3
votes

I use akka-streams' ActorPublisher actor as a streaming per-connection Source of data being sent to an incoming WebSocket or HTTP connection.

ActorPublisher's contract is to regularly request data by supplying a demand - number of elements that can be accepted by downstream. I am not supposed to send more elements if the demand is 0. I observe that if I buffer elements, when consumer is slow, that buffer size fluctuates between 1 and 60, but mostly near 40-50.

To stream I use akka-http's ability to set WebSocket output and HttpResponse data to a Source of Messages (or ByteStrings).
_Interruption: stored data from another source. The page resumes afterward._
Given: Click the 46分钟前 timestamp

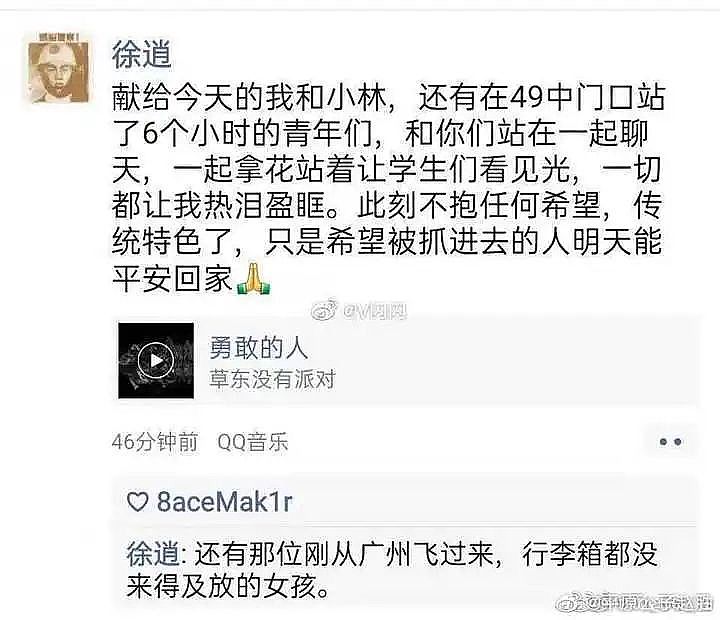Looking at the screenshot, I should point(155,442).
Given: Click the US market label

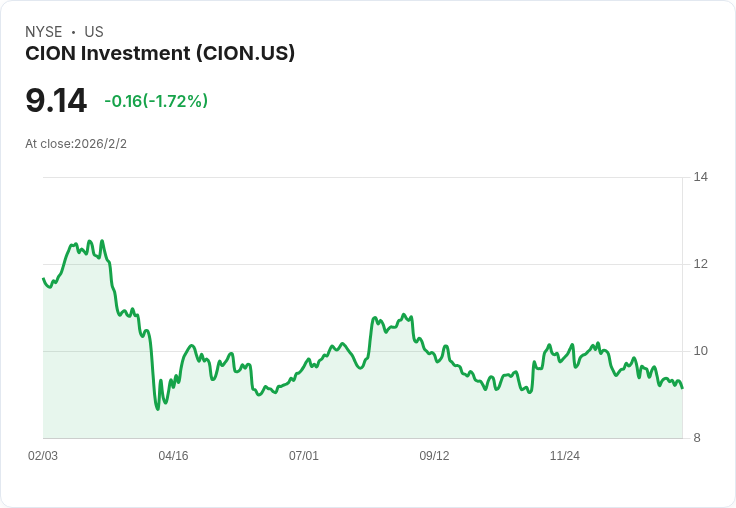Looking at the screenshot, I should pyautogui.click(x=94, y=32).
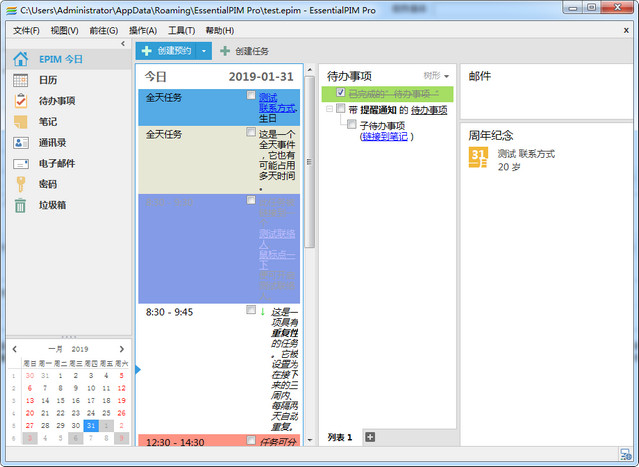Click the anniversary calendar icon
Screen dimensions: 639x467
pos(479,158)
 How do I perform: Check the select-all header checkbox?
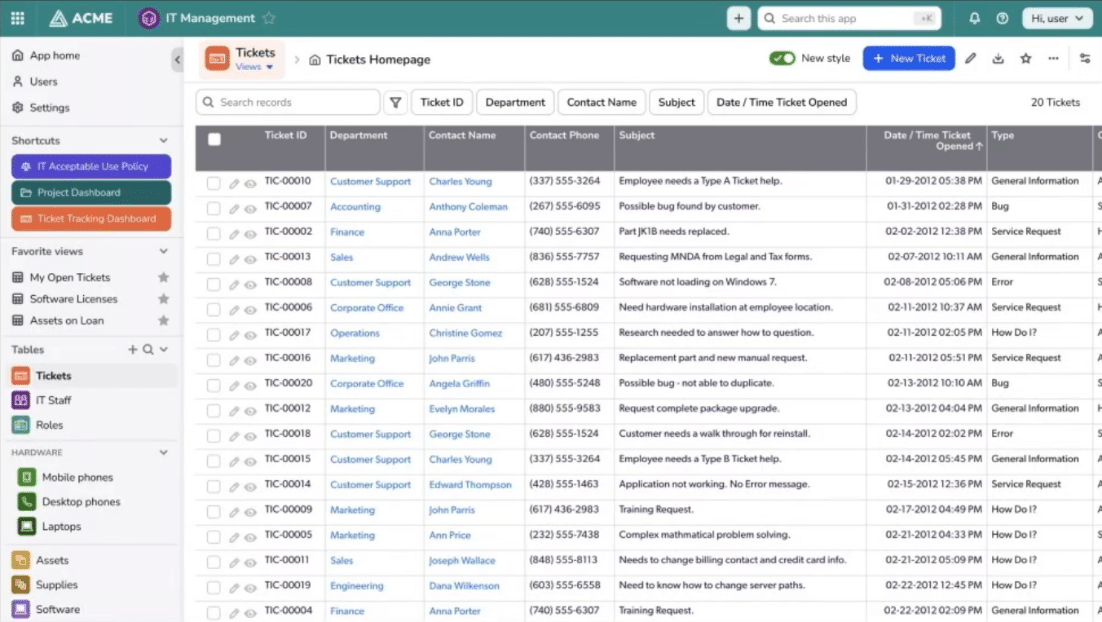coord(214,140)
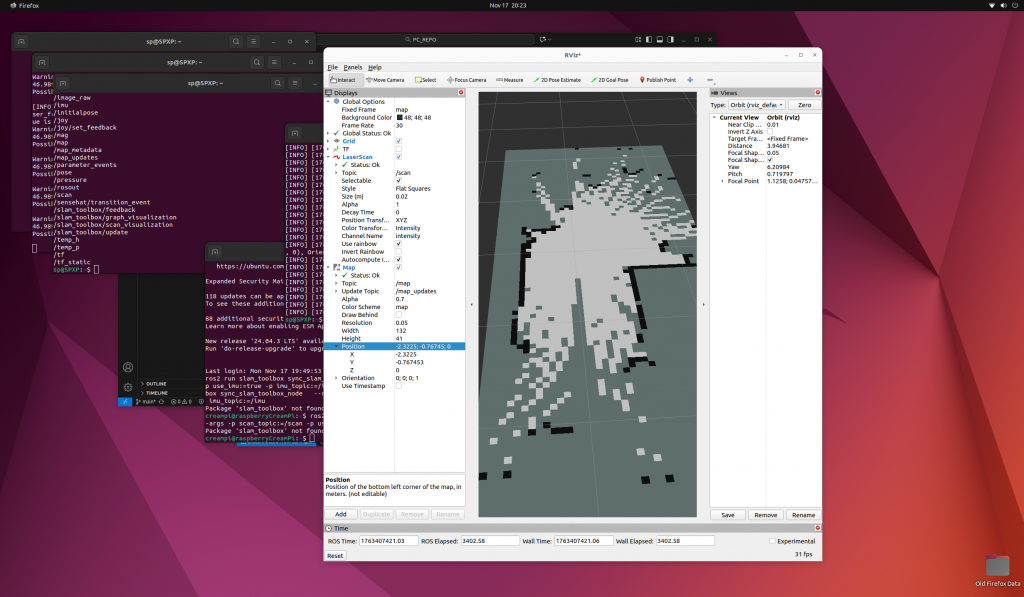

I wonder how the back-pressure works in this case - when I'm streaming data to a client through network. How exactly these numbers are calculated? Does it check what's happening on network level?

1
I think that akka-streams I/O layer delegates to TCP backpressure, but I don't have proof - the I/O code there is too hard for me to decipher :( - Vladimir Matveev

1 Answers

2
votes

The closest I could find for your question "how the back-pressure works in this case" is from the documentation:

Akka HTTP is streaming all the way through, which means that the back-pressure mechanisms enabled by Akka Streams are exposed through all layers–from the TCP layer, through the HTTP server, all the way up to the user-facing HttpRequest and HttpResponse and their HttpEntity APIs.

As to "how these numbers are calculated", I believe that is specified in the configuration settings.